Peace to my dude COMBAT JACK (no BB for DD).
The above pictured comic book is the climax to one of the most intense love stories that you will find in graphic literature. Marvel Comics was so fucking bomb azz back in the days because their characters felt so real. Motherfuckers were hell’a conflicted and bi-polar before we even had the term for that shit. The good guys were often borderline criminals and the crooks were fucking insane. The appeal for Marvel was that they weren’t afraid to give young writers and artists a chance to shine. The truth was that they couldn’t afford to pay anybody either so they let their creative staff have pretty much free rein.
There was a young writer/artist named FRANK MILLER who took over the book and he made the Daredevil character one of the most down azz heroes in the comic universe. Daredevil’s alter-ego was a blind defense attorney named MATTHEW MURDOCK. Daredevil was somewhat the Marvel counterpoint to Batman. He operated mainly at nighttime and he used the shadows and the dark as his accomplice. Daredevil operated mainly in Manhattan and FRANK MILLER would use New York City streetscapes as backdrops and occasionally the latent character. Daredevil was a cool street motherfucker too. He would be fucking up the ‘H’ and ‘C’ pushers as he made his way to getting the head of the mafia underworld, the Kingpin.

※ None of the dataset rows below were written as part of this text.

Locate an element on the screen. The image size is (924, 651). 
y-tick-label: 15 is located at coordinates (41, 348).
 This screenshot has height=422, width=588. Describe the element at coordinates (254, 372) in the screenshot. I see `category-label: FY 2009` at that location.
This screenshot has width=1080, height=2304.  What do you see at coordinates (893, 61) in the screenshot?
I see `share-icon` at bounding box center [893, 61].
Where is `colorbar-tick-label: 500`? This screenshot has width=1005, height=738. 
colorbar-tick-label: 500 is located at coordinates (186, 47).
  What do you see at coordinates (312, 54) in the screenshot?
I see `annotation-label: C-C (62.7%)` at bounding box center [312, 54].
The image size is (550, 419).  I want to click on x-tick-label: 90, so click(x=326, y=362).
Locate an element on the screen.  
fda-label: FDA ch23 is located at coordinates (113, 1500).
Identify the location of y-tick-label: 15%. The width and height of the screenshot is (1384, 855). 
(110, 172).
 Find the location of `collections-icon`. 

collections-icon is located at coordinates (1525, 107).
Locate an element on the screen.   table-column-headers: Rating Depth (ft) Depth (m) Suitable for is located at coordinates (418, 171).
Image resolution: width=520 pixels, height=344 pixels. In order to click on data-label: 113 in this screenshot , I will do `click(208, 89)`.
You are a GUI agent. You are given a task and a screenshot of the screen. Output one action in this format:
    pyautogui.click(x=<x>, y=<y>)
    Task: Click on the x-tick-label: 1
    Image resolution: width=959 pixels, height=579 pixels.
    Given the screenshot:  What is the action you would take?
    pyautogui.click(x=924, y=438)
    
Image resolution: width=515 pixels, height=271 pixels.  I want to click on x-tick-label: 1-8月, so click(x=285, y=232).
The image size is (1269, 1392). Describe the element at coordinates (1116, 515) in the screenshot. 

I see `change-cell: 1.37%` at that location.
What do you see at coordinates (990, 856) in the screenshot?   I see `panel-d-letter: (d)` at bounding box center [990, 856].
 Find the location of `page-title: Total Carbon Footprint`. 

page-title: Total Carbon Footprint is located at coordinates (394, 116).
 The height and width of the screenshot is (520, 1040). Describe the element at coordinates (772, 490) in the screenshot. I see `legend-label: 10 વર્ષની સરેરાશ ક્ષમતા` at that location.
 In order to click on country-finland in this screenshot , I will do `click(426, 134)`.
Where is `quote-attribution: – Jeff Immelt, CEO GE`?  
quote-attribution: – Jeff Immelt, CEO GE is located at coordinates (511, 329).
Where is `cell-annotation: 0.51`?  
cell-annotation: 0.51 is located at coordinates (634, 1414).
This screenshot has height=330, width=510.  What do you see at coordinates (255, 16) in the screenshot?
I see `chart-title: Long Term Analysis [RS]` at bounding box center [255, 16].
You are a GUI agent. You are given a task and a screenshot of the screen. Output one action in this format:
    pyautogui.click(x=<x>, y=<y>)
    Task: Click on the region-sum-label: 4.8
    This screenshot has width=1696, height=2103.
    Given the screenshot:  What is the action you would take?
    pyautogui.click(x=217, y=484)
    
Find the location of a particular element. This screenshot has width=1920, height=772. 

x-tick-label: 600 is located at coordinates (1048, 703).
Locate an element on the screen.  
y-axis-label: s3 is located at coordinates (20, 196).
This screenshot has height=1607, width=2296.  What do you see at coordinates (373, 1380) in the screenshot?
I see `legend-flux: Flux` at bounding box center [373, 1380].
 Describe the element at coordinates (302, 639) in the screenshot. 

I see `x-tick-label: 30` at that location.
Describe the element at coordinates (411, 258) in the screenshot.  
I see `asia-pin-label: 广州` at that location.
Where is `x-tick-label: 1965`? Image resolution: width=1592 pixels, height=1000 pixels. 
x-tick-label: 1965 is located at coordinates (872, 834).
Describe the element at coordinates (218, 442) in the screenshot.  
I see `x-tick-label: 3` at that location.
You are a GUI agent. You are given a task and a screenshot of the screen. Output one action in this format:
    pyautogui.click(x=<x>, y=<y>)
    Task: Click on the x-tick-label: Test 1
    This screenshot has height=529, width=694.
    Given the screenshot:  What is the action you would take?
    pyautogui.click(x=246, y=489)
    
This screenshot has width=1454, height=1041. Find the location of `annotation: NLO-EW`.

The Kingpin was getting tired of Daredevil fucking up his racketeering so he hired this sociopath named Bullseye to kick Daredevil’s ass. Bullseye was a major badass. He had been mindfucked bys ome secret government agency and turned into a killing machine. He was cut loose when they realized that they couldn’t control him. Nigga was so sick he would kill motherfuckers by cutting thir larynx with a playing card. He threw a pencil into this dude’s eye socket one time. When Kingpin contracted Bullseye to kill Daredevil, Bullseye was going to do it for no money down. He just wanted the rush. No happs jack. In the end, Daredevil would always fuck Bullseye up with his own weapons.
Kingpin found out about this sick lady ninja assassin and he hired her to kill Daredevil. As the story goes MATT MURDOCK and this chick, ELEKTRA, were lovers back in college. She had to get disappeared when her dad was killed by some organized crime dudes. ELEKTRA’s real mission was to come back to New York and get close enough to the Kingpin to kill him, but now that she knows that Daredevil is her old love she can’t complete her job. MATT MURDOCK/Darevil wants ELEKTRA to get out of the killing game and lay up with him. The baddest part was when they were first reunited, Daredevil could recognize old girl by her smell. There is nothing more sensuous than a chick that has the pheromone combination that moves your manhood. Mind you that I am reading these books as a 10yr old so I didn’t appreciate the sexy shit until later.
Because ELEKTRA doesn’t fulfill her contract and now she is running the streets with Daredevil fucking up more of the Kingpin’s money she becomes a target. Bullseye takes the contract to kill Elektra thinking that it will emotionally weaken Daredevil. ELEKTRA is no fucking joke, but it’s a man’s world and Bullseye takes her ninja sword from her and shanks her good. ELEKTRA crawls back to MATT MURDOCK’s crib and dies in his arms. ELEKTRA’s death weighed pretty heavy on me too since only a year prior the X-Men creative team had JEAN GREY committing suicide in front of her one and only love, SCOTT SUMMERS.
ELEKTRA’s death was raw and filled with graphic pain and not heroic like Phoenix’ demise. You felt so much anger at Bullseye because he gleefully laughed at her as she bled like like a dog. I never wanted to kick someone’s ass as bad as I wanted to fuck up Bullseye. I wasn’t the only dude with blood in my eye. Your boy MATT MURDOCK brought it to Bullseye on some cataclysmic shit and broke every bone in his body. That wouldn’t be enough to make up for the loss of his love, but it felt good.
This is why Marvel Comics was that illustrative crack. Superman would never duff nobody out like this.